Presque étranger pourtant by Thilo Krause

Presque étranger pourtant by Thilo Krause

Auteur:Thilo Krause [Krause, Thilo]
La langue: fra
Format: epub
Tags: littérature allemande
Éditeur: Zoe
Publié: 2022-01-06T23:00:00+00:00


Je me réveillai parce que j’avais l’impression d’avoir entendu la voix de Vito. Sans que je puisse m’en souvenir, je m’étais endormi sur le plateau. Les cris de Vito résonnaient dans la forêt. Je me précipitai vers lui par la ravine, glissai, dégringolai en partie sur le ventre, mais sans me faire mal. Vito sur sa couverture se jetait de part et d’autre. Quand il me vit penché au-dessus de lui, il me regarda. Je vis luire le blanc de ses yeux. Inutile de lui poser la main sur le front. Il dégageait une chaleur inouïe. Nous avons échangé un regard. Un long regard, conscients, tous les deux, que notre fugue prenait fin. Je sentais mes forces revenir. Je devais emmener Vito loin d’ici. C’était mon but, et j’étais reconnaissant d’en avoir retrouvé un.

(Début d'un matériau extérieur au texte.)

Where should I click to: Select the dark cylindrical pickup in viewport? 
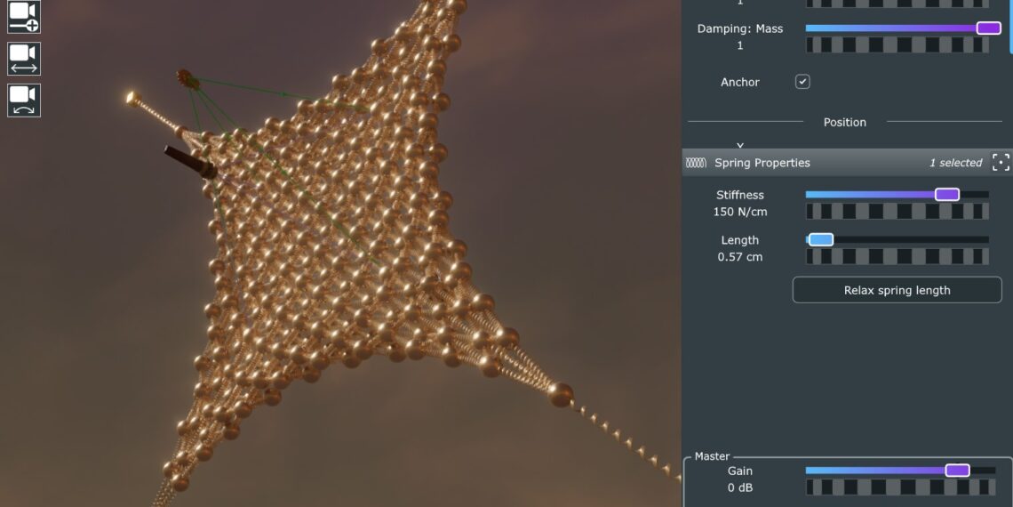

Je reviens, j’ai dit et j’ai répété : Je reviens. Je me suis précipité vers la pile de bois, en bas. Le cône de la lampe s’agitait fiévreusement dans la forêt. Des contours de rochers, de branches, de troncs, qui commençaient à se métamorphoser. Des souches qui bougeaient. Mais je n’avais plus le temps d’avoir peur. J’ai arraché les branches qui recouvraient le vélomoteur et l’ai hissé, avec la remorque, sur le chemin. J’ai vérifié en hâte la fixation entre le timon et la poignée métallique, derrière le siège. Puis je suis remonté, hors d’haleine, et j’ai chargé Vito sur mon dos, comme je l’avais déjà fait. Sa respiration me brûlait la nuque. Je me sentais mal, l’effort et la proximité fiévreuse de Vito. Je n’avais pas de main libre pour la lampe de poche. Alors, prudemment, j’ai avancé à tâtons dans la nuit. Mes pieds étaient mes yeux. J’ai descendu le sentier en traînant les pieds. Je heurtais parfois un trou ou une racine, mais chaque fois, je parvenais à reprendre mon équilibre. Vito pesait, incroyablement lourd et brûlant. Il m’enlaçait de ses deux bras, tenait ses mains croisées sur ma poitrine.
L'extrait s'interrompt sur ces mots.